Las diversas comunidades religiosas de Bangladesh han abrazado este camino mediante el compromiso por el cuidado de la tierra, nuestra casa común, y la respuesta a los desastres naturales que han asolado la nación en los últimos años. Pienso también en la manifestación común de dolor, oración y solidaridad que ha acompañado el trágico derrumbe del Rana Plaza, que sigue impreso en la mente de todos. En estas diversas expresiones vemos cómo el camino de la bondad conduce a la cooperación para servir a los demás.
Un espíritu de apertura, aceptación y cooperación entre los creyentes no contribuye simplemente a una cultura de armonía y paz, sino que es su corazón palpitante. ¡Cuánto necesita el mundo de este corazón que late con fuerza, para combatir el virus de la corrupción política, las ideologías religiosas destructivas, la tentación de cerrar los ojos a las necesidades de los pobres, de los refugiados, de las minorías perseguidas y de los más vulnerables! ¡Cuánta capacidad de apertura se necesita para acoger a las personas de nuestro mundo, especialmente a los jóvenes, que a veces se sienten solos y desconcertados en la búsqueda del sentido de la vida!
Queridos amigos, os agradezco los esfuerzos que realizáis para promover la cultura del encuentro, y os ruego que, demostrando el compromiso común de los seguidores de las religiones por discernir el bien y ponerlo en práctica, ayudemos a todos los creyentes a crecer en la sabiduría y en la santidad, y a cooperar para construir un mundo cada vez más humano, unido y pacífico.
Abro mi corazón a todos vosotros y os reitero mi agradecimiento por vuestra acogida. Recordémonos unos a otros en nuestras oraciones.
Palabras del Santo Padre Francisco a un grupo de refugiados rohinyás
Queridos hermanos y hermanas, todos estamos cerca de vosotros. Es poco lo que podemos hacer porque vuestra tragedia es muy grande. Pero hay espacio en nuestro corazón para vosotros. En el nombre de todos, de aquellos que os persiguen, aquellos que han hecho el mal, especialmente por la indiferencia del mundo, os pido perdón. Perdón. Muchos de vosotros me habéis hablado del gran corazón de Bangladesh que os ha acogido. Ahora hago un apelo a vuestro gran corazón para que podáis darnos el perdón que pedimos.

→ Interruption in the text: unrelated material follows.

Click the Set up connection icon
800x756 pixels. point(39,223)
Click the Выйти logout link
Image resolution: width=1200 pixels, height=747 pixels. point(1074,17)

Queridos hermanos y hermanas, el relato judeocristiano de la creación dice que el Señor, que es Dios, creó al hombre a su imagen y semejanza. Todos nosotros somos esta imagen. También estos hermanos y hermanas. Ellos también son una imagen del Dios viviente. Una tradición de vuestras religiones dice que Dios, al principio, tomó un poco de sal y la arrojó al agua, que era el alma de todos los hombres; y cada uno de nosotros trae algo de la sal divina. Estos hermanos y hermanas llevan dentro la sal de Dios.
Queridos hermanos y hermanas, mostremos a todos lo que el egoísmo del mundo hace con la imagen de Dios. Continuemos haciéndoles el bien, para ayudarlos; sigamos avanzando para que sus derechos sean reconocidos. No cerremos los corazones, no miremos para otro lado. La presencia de Dios, hoy, también se llama «rohinyá». Que cada uno dé su propia respuesta.